## [WHAT THE TASK ASKS]
Only the lines from the beginning of the data below through the line containing "دکتر علی علیزاده، (184, 2344)" belong in the response, each copied exactly.

## [LISTED RECORDS]
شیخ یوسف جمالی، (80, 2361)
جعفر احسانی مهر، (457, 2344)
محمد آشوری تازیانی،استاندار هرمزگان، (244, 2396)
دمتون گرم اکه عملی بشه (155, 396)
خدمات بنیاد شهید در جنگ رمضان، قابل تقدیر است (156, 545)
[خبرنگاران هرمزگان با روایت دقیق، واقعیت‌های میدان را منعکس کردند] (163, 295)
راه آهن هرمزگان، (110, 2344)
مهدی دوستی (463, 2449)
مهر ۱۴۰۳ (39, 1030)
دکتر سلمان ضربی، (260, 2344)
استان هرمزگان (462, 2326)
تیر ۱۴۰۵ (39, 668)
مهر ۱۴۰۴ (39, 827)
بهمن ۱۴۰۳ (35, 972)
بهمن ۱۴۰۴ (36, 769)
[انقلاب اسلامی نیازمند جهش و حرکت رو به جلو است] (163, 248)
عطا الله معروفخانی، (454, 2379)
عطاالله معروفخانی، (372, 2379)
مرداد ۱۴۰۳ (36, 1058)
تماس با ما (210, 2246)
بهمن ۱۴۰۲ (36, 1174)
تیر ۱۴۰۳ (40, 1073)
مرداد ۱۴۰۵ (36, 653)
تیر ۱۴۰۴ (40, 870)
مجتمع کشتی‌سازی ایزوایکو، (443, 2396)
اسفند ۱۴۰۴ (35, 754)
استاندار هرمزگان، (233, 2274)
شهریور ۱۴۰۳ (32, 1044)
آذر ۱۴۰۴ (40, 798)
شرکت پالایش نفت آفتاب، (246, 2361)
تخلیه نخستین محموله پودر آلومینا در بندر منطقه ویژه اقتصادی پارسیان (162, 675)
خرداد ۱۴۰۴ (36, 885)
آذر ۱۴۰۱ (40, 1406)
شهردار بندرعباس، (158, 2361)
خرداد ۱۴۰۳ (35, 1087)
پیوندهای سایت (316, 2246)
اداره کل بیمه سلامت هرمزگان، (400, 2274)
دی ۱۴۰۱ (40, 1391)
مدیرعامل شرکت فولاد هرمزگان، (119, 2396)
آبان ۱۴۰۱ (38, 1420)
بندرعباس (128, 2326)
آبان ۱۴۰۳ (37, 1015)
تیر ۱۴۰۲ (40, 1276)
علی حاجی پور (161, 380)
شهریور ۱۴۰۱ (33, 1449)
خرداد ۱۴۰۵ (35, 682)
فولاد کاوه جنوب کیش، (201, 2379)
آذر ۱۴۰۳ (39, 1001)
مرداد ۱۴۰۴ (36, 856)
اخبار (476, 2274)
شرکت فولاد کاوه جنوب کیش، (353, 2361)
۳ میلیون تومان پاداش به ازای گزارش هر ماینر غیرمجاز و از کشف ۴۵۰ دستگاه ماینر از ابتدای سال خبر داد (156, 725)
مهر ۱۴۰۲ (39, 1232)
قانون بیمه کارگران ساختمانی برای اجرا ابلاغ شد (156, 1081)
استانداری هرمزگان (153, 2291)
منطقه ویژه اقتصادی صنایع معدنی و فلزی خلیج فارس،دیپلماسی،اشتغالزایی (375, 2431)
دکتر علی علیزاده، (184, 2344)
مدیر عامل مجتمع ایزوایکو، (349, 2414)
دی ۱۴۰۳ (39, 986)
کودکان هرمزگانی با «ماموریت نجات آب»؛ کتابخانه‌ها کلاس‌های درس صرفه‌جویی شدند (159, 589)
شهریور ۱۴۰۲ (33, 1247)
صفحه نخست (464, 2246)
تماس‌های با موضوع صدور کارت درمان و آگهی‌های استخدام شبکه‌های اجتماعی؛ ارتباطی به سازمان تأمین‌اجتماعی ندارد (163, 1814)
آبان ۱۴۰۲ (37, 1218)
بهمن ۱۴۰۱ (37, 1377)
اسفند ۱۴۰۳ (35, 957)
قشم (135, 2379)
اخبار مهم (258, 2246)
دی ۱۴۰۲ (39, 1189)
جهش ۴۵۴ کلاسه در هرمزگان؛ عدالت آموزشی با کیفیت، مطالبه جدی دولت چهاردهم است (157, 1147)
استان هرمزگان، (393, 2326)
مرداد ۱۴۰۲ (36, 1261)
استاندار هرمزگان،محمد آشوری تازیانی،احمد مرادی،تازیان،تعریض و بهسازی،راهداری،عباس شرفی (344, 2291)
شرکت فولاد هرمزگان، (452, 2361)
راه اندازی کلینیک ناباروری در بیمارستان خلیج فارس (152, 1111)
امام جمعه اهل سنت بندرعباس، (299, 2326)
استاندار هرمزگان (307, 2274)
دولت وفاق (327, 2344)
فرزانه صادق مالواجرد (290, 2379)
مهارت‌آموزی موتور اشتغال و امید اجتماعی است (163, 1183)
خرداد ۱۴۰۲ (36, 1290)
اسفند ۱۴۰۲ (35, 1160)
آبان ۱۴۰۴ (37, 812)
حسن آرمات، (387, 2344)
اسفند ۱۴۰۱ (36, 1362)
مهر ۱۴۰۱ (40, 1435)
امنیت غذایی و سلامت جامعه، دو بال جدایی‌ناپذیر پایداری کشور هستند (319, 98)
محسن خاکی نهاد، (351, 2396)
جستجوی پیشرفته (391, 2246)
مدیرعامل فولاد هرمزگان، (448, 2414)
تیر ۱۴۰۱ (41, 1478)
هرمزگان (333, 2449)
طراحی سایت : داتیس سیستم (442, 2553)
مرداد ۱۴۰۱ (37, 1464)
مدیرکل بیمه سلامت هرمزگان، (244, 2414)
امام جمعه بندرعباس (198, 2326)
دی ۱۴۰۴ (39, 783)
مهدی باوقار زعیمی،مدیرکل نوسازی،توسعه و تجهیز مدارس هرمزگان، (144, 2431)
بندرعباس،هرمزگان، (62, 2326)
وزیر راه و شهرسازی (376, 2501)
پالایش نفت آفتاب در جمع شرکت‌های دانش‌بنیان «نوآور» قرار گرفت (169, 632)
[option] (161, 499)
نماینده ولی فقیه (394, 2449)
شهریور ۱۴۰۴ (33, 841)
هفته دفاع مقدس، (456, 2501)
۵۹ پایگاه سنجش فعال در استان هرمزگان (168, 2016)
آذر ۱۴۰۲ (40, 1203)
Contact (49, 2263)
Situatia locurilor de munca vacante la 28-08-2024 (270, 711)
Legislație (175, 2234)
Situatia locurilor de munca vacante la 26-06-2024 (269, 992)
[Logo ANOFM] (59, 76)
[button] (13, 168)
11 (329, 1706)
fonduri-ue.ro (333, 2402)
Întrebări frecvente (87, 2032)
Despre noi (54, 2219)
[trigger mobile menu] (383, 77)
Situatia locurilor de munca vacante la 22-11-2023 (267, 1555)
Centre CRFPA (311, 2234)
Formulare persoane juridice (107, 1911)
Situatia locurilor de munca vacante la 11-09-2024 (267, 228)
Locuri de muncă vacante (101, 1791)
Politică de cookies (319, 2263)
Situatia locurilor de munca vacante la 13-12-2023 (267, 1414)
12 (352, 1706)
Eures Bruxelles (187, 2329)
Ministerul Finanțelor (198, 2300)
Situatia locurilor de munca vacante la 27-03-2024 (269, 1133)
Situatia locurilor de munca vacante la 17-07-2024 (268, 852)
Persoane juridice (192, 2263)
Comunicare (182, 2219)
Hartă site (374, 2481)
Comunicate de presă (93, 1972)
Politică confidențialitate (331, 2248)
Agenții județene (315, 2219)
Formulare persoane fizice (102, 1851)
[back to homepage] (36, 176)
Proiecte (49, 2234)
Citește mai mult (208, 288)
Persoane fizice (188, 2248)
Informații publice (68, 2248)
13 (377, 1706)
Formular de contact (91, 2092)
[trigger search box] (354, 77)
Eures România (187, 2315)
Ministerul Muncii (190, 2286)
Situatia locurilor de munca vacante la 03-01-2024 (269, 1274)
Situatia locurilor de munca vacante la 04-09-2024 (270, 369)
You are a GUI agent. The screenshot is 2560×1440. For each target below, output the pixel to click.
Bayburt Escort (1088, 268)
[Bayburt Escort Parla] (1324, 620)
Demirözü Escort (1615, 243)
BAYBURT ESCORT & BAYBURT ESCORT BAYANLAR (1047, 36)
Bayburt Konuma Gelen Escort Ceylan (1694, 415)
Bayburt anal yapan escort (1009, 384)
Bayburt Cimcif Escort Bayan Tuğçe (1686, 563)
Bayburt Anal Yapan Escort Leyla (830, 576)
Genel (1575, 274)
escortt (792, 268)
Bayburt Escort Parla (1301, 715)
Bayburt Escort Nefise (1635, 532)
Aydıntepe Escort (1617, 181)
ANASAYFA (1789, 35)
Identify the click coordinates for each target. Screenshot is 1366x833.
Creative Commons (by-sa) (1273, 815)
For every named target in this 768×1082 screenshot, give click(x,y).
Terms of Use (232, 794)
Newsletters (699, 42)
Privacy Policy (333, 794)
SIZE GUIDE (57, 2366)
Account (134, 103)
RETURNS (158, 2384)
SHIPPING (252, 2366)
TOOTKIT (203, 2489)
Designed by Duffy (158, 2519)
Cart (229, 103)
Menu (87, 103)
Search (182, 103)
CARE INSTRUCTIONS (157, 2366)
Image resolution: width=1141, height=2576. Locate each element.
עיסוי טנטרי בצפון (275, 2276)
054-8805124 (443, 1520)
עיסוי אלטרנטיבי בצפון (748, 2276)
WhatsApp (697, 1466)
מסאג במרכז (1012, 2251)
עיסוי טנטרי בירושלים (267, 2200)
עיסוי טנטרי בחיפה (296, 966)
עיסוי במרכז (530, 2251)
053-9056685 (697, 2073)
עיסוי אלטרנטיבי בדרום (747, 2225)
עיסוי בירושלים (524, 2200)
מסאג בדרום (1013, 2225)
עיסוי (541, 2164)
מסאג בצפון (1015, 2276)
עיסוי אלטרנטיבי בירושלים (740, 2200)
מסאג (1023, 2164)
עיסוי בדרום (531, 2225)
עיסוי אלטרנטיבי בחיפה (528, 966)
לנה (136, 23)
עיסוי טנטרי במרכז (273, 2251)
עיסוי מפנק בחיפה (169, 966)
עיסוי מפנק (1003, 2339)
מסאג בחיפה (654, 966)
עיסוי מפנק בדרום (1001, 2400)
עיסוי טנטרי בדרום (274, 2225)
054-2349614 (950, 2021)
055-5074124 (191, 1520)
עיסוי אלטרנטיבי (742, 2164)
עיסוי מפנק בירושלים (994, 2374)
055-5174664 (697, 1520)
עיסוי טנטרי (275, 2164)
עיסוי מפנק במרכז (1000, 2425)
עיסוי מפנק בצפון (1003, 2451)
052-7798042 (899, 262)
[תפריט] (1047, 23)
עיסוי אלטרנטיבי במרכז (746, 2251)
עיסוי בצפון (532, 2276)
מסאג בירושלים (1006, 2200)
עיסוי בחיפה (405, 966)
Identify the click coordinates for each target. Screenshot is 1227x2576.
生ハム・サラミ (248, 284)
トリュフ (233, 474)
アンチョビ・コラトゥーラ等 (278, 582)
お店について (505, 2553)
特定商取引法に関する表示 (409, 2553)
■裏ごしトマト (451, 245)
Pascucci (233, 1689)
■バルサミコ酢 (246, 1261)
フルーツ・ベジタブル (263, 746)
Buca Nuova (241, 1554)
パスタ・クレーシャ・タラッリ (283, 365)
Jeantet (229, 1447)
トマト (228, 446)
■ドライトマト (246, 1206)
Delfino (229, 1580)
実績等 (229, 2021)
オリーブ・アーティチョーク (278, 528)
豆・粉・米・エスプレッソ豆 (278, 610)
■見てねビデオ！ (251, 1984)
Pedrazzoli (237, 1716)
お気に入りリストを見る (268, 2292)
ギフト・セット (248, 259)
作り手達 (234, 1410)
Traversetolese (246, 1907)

## [SOLVED PROBLEM]
شیخ یوسف جمالی، (80, 2361)
جعفر احسانی مهر، (457, 2344)
محمد آشوری تازیانی،استاندار هرمزگان، (244, 2396)
دمتون گرم اکه عملی بشه (155, 396)
خدمات بنیاد شهید در جنگ رمضان، قابل تقدیر است (156, 545)
[خبرنگاران هرمزگان با روایت دقیق، واقعیت‌های میدان را منعکس کردند] (163, 295)
راه آهن هرمزگان، (110, 2344)
مهدی دوستی (463, 2449)
مهر ۱۴۰۳ (39, 1030)
دکتر سلمان ضربی، (260, 2344)
استان هرمزگان (462, 2326)
تیر ۱۴۰۵ (39, 668)
مهر ۱۴۰۴ (39, 827)
بهمن ۱۴۰۳ (35, 972)
بهمن ۱۴۰۴ (36, 769)
[انقلاب اسلامی نیازمند جهش و حرکت رو به جلو است] (163, 248)
عطا الله معروفخانی، (454, 2379)
عطاالله معروفخانی، (372, 2379)
مرداد ۱۴۰۳ (36, 1058)
تماس با ما (210, 2246)
بهمن ۱۴۰۲ (36, 1174)
تیر ۱۴۰۳ (40, 1073)
مرداد ۱۴۰۵ (36, 653)
تیر ۱۴۰۴ (40, 870)
مجتمع کشتی‌سازی ایزوایکو، (443, 2396)
اسفند ۱۴۰۴ (35, 754)
استاندار هرمزگان، (233, 2274)
شهریور ۱۴۰۳ (32, 1044)
آذر ۱۴۰۴ (40, 798)
شرکت پالایش نفت آفتاب، (246, 2361)
تخلیه نخستین محموله پودر آلومینا در بندر منطقه ویژه اقتصادی پارسیان (162, 675)
خرداد ۱۴۰۴ (36, 885)
آذر ۱۴۰۱ (40, 1406)
شهردار بندرعباس، (158, 2361)
خرداد ۱۴۰۳ (35, 1087)
پیوندهای سایت (316, 2246)
اداره کل بیمه سلامت هرمزگان، (400, 2274)
دی ۱۴۰۱ (40, 1391)
مدیرعامل شرکت فولاد هرمزگان، (119, 2396)
آبان ۱۴۰۱ (38, 1420)
بندرعباس (128, 2326)
آبان ۱۴۰۳ (37, 1015)
تیر ۱۴۰۲ (40, 1276)
علی حاجی پور (161, 380)
شهریور ۱۴۰۱ (33, 1449)
خرداد ۱۴۰۵ (35, 682)
فولاد کاوه جنوب کیش، (201, 2379)
آذر ۱۴۰۳ (39, 1001)
مرداد ۱۴۰۴ (36, 856)
اخبار (476, 2274)
شرکت فولاد کاوه جنوب کیش، (353, 2361)
۳ میلیون تومان پاداش به ازای گزارش هر ماینر غیرمجاز و از کشف ۴۵۰ دستگاه ماینر از ابتدای سال خبر داد (156, 725)
مهر ۱۴۰۲ (39, 1232)
قانون بیمه کارگران ساختمانی برای اجرا ابلاغ شد (156, 1081)
استانداری هرمزگان (153, 2291)
منطقه ویژه اقتصادی صنایع معدنی و فلزی خلیج فارس،دیپلماسی،اشتغالزایی (375, 2431)
دکتر علی علیزاده، (184, 2344)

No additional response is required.